▶ EXERCISE BRIEF: Within the records below, find each line with the word "agent" and copy it out.

▶ MATERIAL PROVIDED:
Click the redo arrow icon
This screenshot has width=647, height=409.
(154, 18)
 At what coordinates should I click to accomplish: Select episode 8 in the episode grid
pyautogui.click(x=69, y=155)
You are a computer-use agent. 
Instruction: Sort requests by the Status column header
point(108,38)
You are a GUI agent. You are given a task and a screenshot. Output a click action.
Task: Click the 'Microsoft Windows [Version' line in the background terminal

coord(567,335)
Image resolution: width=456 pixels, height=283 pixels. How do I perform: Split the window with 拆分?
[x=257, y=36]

...

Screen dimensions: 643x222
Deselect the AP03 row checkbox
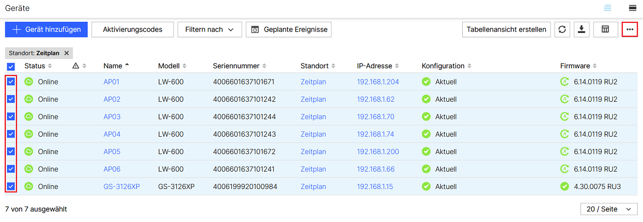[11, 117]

▶ RESULT:
You are a computer-use agent. 
You are a GUI agent. You are given a task and a screenshot. Output a click action.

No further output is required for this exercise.